### WHAT TO PRODUCE
Could you rewrite the rows below with every "coordinate pair" changed to "pair of numbers" and nothing else altered?

-- begin RECORDED DATA --

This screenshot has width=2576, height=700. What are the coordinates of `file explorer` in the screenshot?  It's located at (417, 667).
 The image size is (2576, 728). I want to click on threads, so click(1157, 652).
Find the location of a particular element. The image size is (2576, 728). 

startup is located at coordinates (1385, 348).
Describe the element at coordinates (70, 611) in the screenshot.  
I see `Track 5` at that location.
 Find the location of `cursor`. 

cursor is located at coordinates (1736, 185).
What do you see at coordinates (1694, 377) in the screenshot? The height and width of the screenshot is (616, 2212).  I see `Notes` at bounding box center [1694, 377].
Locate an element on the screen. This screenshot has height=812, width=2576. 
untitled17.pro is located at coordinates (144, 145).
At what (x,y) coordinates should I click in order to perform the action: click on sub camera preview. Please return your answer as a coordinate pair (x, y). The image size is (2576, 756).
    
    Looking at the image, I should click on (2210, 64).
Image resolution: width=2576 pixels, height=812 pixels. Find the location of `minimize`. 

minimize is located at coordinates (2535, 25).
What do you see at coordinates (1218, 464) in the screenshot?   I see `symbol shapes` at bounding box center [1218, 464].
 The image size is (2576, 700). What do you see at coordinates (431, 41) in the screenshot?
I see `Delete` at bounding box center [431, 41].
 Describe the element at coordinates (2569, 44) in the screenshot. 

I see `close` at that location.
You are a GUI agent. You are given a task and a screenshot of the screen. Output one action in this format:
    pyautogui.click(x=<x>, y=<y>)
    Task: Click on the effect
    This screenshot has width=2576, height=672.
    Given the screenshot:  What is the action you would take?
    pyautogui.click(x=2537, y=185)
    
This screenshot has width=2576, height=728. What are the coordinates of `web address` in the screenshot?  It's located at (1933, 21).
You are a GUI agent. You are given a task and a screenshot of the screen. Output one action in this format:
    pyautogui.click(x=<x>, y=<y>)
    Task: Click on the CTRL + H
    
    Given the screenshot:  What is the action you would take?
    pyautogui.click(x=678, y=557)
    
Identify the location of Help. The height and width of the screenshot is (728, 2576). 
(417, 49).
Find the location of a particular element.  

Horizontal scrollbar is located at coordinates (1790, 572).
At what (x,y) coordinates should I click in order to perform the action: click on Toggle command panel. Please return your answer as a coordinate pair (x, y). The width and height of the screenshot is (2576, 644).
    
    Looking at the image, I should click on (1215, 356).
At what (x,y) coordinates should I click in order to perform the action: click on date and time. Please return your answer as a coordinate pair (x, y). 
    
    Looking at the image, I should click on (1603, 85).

-- end RECORDED DATA --

### FINISHED TASK
This screenshot has width=2576, height=700. What are the coordinates of `file explorer` in the screenshot?  It's located at (417, 667).
 The image size is (2576, 728). I want to click on threads, so click(1157, 652).
Find the location of a particular element. The image size is (2576, 728). 

startup is located at coordinates (1385, 348).
Describe the element at coordinates (70, 611) in the screenshot.  
I see `Track 5` at that location.
 Find the location of `cursor`. 

cursor is located at coordinates (1736, 185).
What do you see at coordinates (1694, 377) in the screenshot? The height and width of the screenshot is (616, 2212).  I see `Notes` at bounding box center [1694, 377].
Locate an element on the screen. This screenshot has height=812, width=2576. 
untitled17.pro is located at coordinates (144, 145).
At what (x,y) coordinates should I click in order to perform the action: click on sub camera preview. Please return your answer as a pair of numbers (x, y). The image size is (2576, 756).
    
    Looking at the image, I should click on (2210, 64).
Image resolution: width=2576 pixels, height=812 pixels. Find the location of `minimize`. 

minimize is located at coordinates (2535, 25).
What do you see at coordinates (1218, 464) in the screenshot?   I see `symbol shapes` at bounding box center [1218, 464].
 The image size is (2576, 700). What do you see at coordinates (431, 41) in the screenshot?
I see `Delete` at bounding box center [431, 41].
 Describe the element at coordinates (2569, 44) in the screenshot. 

I see `close` at that location.
You are a GUI agent. You are given a task and a screenshot of the screen. Output one action in this format:
    pyautogui.click(x=<x>, y=<y>)
    Task: Click on the effect
    This screenshot has width=2576, height=672.
    Given the screenshot:  What is the action you would take?
    pyautogui.click(x=2537, y=185)
    
This screenshot has width=2576, height=728. What are the coordinates of `web address` in the screenshot?  It's located at (1933, 21).
You are a GUI agent. You are given a task and a screenshot of the screen. Output one action in this format:
    pyautogui.click(x=<x>, y=<y>)
    Task: Click on the CTRL + H
    
    Given the screenshot:  What is the action you would take?
    pyautogui.click(x=678, y=557)
    
Identify the location of Help. The height and width of the screenshot is (728, 2576). 
(417, 49).
Find the location of a particular element.  

Horizontal scrollbar is located at coordinates (1790, 572).
At what (x,y) coordinates should I click in order to perform the action: click on Toggle command panel. Please return your answer as a pair of numbers (x, y). The width and height of the screenshot is (2576, 644).
    
    Looking at the image, I should click on (1215, 356).
At what (x,y) coordinates should I click in order to perform the action: click on date and time. Please return your answer as a pair of numbers (x, y). 
    
    Looking at the image, I should click on (1603, 85).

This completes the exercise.